My honest read: 24 to 36 months. Two to three years before “an Anthropic-McKinsey team” or an “OpenAI-Accenture pod” is selling directly into UK firms with 50 to 500 staff. Manufacturers in the Midlands. Accountancy practices in the Home Counties. Care groups, recruitment firms, regional law firms, the kind of business that turns over £5m to £50m and currently has no idea any of this is coming.
That’s your window.
What to do with the window
Let’s be honest, most SME owners are still thinking about AI as a thing they buy. A subscription. A tool. Something to bolt on so their team can write emails faster.
That’s the wrong frame.
The labs just told us what AI actually is at the business level. It’s a deployed system, embedded in workflows, sold by people who understand the industry. The product isn’t the model. The product is the integration. The product is the person sat next to the ops manager mapping the process.
Which means there’s a service business hiding inside this announcement, and right now there are very few people in the UK doing it well for sub-£50m firms.
You have three honest choices, and you need to pick one before someone else picks for you.
Pick advisor. You sit on the outside and help SME owners think clearly about where to spend, where not to, and what to ignore. You’re the calm voice in the room when a vendor walks in waving a deck. Lower revenue per client, but you sleep at night and you keep your independence.
Pick implementer. You roll your sleeves up and become the forward-deployed engineer for firms too small to ever get one from Anthropic. You map their workflows, you wire in the agents, you stay on retainer. Higher revenue, more grit, more accountability. This is where the real money lands for the next three years.
Pick educator. You teach. Cohorts, courses, fractional training inside companies. You build a content engine and you become the person owners trust before they hire anyone. Lower ceiling per engagement, but it scales and it feeds the other two.
You can blend two of these. You probably can’t blend three without going mad. Pick.
(Personally, I think the implementer slot is the most undervalued in the UK right now. Most consultants won’t get their hands dirty in someone else’s CRM at 9pm on a Tuesday. The ones who will are going to own this market.)
The bit nobody wants to say
The labs moving into consulting is not a threat to SME consultants and operators. It’s a green light.
If OpenAI is willing to put $10B behind the idea that real value comes from sitting inside businesses and rewiring them, that idea is now legitimised at the highest level. The market just got told, by the largest AI company on the planet, that this is the work.
You will never out-resource Bain. You don’t need to. Bain is not phoning a fabricator in Sheffield with 80 staff and three production lines. Bain is not driving to a builders merchant in Hull. Bain is busy with insurers and pharma giants for the next three years.
You can be the person who picks up that phone.
The Practical Bit: the 2-3 Year Window audit
Block one hour this week.
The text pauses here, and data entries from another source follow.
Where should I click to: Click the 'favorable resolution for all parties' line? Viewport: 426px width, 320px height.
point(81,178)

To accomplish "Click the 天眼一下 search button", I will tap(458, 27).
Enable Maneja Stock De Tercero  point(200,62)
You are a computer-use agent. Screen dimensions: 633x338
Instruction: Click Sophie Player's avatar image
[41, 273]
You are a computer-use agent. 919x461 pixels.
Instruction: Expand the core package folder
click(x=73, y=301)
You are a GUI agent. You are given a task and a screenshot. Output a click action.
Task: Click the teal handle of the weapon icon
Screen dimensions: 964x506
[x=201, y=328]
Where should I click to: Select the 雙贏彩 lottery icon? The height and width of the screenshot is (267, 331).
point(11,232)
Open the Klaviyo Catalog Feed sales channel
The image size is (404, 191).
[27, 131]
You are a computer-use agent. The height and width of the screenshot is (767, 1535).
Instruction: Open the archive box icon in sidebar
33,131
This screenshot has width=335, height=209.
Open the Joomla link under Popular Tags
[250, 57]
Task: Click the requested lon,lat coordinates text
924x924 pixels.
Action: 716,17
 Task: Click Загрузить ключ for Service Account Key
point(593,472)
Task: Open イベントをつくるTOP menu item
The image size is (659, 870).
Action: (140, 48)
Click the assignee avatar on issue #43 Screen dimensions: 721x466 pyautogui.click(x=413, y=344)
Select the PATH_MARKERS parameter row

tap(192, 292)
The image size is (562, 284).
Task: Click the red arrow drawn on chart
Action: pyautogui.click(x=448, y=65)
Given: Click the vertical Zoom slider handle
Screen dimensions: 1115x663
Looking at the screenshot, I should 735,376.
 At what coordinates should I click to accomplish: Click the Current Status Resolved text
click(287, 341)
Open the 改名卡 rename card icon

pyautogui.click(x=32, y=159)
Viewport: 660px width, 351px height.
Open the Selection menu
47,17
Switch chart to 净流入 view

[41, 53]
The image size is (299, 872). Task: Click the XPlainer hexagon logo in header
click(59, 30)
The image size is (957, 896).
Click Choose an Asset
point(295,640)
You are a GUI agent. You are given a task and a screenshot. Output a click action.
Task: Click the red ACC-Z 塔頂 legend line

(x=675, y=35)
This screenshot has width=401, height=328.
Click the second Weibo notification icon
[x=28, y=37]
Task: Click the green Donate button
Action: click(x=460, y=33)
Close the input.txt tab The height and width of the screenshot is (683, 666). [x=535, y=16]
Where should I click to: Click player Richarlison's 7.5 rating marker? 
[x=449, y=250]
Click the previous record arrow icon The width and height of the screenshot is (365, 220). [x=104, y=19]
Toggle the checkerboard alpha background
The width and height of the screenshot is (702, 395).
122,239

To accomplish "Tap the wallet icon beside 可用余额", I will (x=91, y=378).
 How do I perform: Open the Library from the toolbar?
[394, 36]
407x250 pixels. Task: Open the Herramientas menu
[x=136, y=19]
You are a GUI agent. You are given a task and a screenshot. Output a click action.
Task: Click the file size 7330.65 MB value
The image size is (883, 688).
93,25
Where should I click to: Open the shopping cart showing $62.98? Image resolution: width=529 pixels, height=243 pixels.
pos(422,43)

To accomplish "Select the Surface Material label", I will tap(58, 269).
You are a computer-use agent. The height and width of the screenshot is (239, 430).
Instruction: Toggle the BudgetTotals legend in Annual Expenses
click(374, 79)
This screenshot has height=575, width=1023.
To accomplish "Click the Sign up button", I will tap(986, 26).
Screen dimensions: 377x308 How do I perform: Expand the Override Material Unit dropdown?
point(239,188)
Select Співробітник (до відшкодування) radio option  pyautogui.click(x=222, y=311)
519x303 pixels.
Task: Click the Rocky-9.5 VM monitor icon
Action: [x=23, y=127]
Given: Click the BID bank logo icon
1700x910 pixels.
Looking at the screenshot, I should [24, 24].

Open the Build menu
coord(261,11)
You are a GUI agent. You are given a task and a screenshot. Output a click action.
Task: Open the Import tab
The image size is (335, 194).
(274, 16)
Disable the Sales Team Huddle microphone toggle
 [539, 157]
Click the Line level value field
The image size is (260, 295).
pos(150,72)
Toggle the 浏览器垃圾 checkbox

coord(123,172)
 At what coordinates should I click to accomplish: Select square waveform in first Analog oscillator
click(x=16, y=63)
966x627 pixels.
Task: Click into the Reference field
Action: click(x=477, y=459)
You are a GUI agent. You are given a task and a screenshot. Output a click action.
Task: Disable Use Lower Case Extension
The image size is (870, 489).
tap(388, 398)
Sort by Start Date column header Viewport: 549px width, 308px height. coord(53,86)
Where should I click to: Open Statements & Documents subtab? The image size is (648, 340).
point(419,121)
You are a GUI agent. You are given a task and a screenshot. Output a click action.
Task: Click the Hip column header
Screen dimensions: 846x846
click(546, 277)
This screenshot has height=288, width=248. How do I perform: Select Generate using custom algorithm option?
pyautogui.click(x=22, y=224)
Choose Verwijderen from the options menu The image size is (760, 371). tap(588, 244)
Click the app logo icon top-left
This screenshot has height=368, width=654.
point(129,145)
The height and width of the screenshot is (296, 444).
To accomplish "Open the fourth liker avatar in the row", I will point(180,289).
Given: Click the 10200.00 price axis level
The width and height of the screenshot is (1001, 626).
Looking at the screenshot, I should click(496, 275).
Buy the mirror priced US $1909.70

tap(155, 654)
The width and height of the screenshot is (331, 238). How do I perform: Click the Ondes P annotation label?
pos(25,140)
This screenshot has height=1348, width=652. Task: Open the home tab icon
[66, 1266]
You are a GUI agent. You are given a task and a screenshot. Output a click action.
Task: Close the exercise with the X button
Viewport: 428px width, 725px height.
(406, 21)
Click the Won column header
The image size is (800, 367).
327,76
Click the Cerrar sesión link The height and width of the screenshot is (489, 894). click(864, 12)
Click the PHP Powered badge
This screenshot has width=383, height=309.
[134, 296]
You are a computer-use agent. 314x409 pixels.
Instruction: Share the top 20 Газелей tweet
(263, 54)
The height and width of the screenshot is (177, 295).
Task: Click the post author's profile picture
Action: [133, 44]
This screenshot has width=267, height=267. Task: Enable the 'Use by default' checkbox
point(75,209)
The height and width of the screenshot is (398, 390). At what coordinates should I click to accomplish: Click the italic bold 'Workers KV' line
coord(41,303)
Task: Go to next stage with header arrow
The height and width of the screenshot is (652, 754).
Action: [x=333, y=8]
Just one. Do this:
Pick one industry you already sell to, or one you understand deeply from a past life.
List the five most painful workflows in that industry. The ones where staff sigh when you mention them. Quoting, scheduling, compliance, debt chasing, onboarding, whatever it is.
For each one, write a single sentence describing how an AI agent could do it today. Not in five years. Today, with tools that already exist.
Look at the list. That’s your shortlist of services to take to market in the next 90 days.
You don’t need a strategy deck. You don’t need a product. You need five sentences and the nerve to ring three people in that industry next week.
The labs are coming. They’ll arrive in 24 to 36 months. By then you want to already be the person known in your patch for doing this work. Not the person scrambling to learn it while a Capgemini badge walks past you into your customer’s reception.
Pick your role. Run the audit. Make the calls.
PS: If you read the announcement and felt slightly sick, that’s the right instinct. The smart move now is to use that two to three year head start, not stare at it.